Exercise brief:
When you find the word "computer" in a line of the entries, please copy the whole line.

Dataset:
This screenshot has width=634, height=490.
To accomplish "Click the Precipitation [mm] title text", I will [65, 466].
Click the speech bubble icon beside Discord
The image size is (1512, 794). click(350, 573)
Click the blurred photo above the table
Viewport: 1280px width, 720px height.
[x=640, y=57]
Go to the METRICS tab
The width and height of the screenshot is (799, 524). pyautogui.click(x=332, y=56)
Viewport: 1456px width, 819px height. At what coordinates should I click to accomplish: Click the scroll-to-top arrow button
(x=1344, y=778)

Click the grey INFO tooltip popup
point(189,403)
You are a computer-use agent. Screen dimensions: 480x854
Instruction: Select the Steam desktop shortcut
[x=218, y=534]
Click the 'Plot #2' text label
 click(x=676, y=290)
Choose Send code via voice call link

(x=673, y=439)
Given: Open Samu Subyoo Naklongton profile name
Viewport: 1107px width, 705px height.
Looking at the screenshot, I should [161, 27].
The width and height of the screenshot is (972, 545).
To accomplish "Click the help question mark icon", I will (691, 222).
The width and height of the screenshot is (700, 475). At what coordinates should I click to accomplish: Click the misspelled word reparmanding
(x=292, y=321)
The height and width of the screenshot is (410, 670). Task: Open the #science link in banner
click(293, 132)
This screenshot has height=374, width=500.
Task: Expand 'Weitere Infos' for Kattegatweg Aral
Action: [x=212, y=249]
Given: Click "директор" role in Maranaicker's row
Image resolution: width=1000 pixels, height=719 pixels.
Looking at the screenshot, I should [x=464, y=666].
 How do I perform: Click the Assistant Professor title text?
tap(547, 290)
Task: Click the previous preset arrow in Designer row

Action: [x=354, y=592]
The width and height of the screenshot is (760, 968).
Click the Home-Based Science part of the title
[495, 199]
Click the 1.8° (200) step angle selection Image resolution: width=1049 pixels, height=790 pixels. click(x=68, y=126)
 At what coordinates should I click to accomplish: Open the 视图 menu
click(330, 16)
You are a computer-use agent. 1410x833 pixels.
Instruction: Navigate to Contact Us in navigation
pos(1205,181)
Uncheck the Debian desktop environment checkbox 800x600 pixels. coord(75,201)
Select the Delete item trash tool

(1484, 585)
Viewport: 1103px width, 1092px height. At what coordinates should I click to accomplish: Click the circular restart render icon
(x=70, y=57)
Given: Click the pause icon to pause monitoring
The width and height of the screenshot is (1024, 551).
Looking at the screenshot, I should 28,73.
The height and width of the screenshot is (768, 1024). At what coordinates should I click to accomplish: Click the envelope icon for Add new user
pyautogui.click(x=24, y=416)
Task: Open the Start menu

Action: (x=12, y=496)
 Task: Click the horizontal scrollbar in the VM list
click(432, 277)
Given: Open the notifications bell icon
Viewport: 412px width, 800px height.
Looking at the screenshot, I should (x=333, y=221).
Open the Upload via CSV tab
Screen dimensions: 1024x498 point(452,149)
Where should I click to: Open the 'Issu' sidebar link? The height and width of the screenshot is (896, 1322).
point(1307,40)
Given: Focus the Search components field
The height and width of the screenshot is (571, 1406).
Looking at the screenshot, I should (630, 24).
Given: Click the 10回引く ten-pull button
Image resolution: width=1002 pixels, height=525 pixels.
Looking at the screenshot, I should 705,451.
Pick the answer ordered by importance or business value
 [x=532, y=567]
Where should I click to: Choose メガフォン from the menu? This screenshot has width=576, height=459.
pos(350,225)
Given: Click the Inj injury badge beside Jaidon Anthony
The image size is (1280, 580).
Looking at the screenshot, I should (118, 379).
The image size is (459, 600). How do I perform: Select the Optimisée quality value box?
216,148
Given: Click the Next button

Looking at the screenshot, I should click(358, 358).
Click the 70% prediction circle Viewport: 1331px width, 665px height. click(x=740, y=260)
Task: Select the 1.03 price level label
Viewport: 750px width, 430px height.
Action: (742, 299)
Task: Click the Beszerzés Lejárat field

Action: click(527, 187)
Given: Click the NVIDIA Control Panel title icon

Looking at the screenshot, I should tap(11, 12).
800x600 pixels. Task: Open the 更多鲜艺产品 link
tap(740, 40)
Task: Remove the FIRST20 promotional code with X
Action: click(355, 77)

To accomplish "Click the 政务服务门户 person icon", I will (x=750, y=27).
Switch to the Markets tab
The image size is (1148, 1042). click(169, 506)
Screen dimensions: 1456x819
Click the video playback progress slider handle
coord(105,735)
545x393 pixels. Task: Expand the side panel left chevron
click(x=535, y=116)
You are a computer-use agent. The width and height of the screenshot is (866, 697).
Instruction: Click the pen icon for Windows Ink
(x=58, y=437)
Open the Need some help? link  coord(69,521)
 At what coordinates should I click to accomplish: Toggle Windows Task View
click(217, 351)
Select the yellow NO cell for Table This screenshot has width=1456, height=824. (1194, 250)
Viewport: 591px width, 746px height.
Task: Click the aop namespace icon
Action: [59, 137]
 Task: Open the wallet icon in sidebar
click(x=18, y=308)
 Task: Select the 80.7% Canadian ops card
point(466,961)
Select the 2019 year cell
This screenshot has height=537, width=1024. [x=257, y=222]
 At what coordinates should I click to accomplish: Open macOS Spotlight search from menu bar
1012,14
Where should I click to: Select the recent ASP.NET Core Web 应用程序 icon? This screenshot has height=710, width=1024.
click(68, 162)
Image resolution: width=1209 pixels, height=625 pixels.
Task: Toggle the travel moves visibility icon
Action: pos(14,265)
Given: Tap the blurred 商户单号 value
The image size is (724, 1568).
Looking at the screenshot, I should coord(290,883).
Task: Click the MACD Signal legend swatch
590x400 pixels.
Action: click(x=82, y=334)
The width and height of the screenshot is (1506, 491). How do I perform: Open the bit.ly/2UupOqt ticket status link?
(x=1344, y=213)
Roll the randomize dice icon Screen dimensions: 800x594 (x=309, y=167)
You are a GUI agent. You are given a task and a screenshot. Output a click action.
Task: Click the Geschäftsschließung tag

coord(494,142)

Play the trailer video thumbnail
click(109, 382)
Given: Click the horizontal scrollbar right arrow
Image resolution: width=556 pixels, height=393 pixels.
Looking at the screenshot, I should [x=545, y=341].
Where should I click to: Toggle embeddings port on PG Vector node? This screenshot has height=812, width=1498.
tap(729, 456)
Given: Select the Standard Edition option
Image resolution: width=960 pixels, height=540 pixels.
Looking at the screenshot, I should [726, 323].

Answer box:
You are a computer-use agent. Screen dimensions: 480x854
You are a computer-use agent. 1410x833 pixels.
You are a computer-use agent. The width and height of the screenshot is (866, 697).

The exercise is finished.